I was hoping that this was going to be a somewhat more positive post: an almost idyllic one, in fact, showcasing a moment of creative bravery.
But it’s not, quite.
I had a really fun few hours the other day. We’d noticed our campsite was having an open mic night – poems, songs, stories – and I thought I might write something to join in.
As if on cue, Arthur started to come up with some really lovely ideas. And I used them to write a coherent (if sketchy around the edges) story about sea monsters and shadow makers and bravery that he loved.
And then along came the evening, with families gathered fireside, a jovial and self-assured host whose self-penned short story made me think of Neil Gaiman and an awesome performance poet whose words (as they often do in that medium) spoke directly to my soul.
I hung back with my story.
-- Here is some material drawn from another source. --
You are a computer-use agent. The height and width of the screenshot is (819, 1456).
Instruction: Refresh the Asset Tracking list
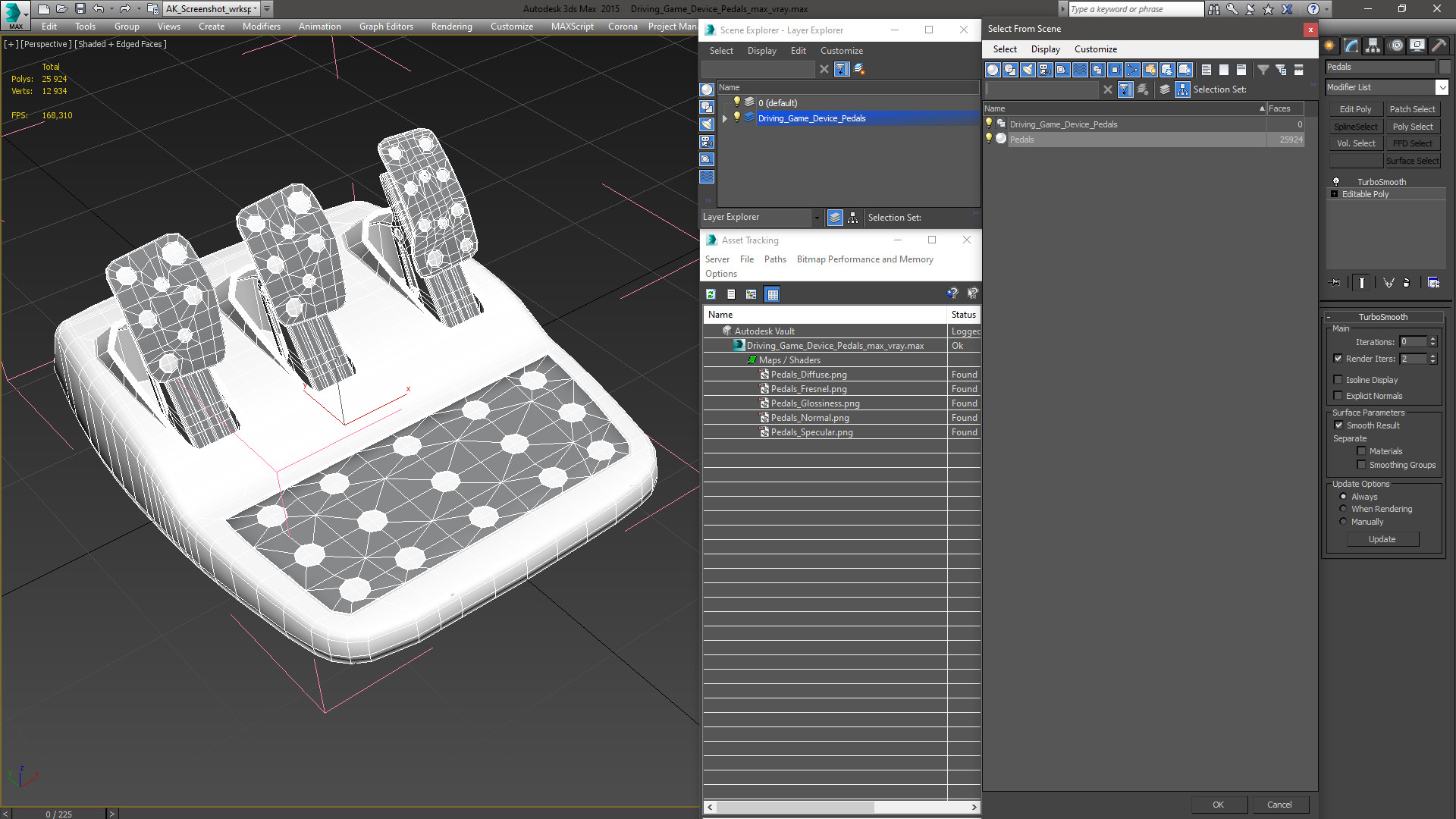coord(711,294)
I actually had visions, just momentary ones, of kids sat around my feet whilst I told my tale, a tale that was a long way from perfectly polished, but was a good story nonetheless.
But it was not to be.
In the end I never felt enough like a writer to step forwards, never felt confident enough to claim my place on even a relatively humble stage.
It made me realise that I am still a long way off the headspace I need to own if ‘writer’ is going to be a mantle I will embrace fully.
This is at the very crux of my mission to find a publisher: and with any luck by the end of the summer I will be somewhat further on the journey to seeing it accomplished.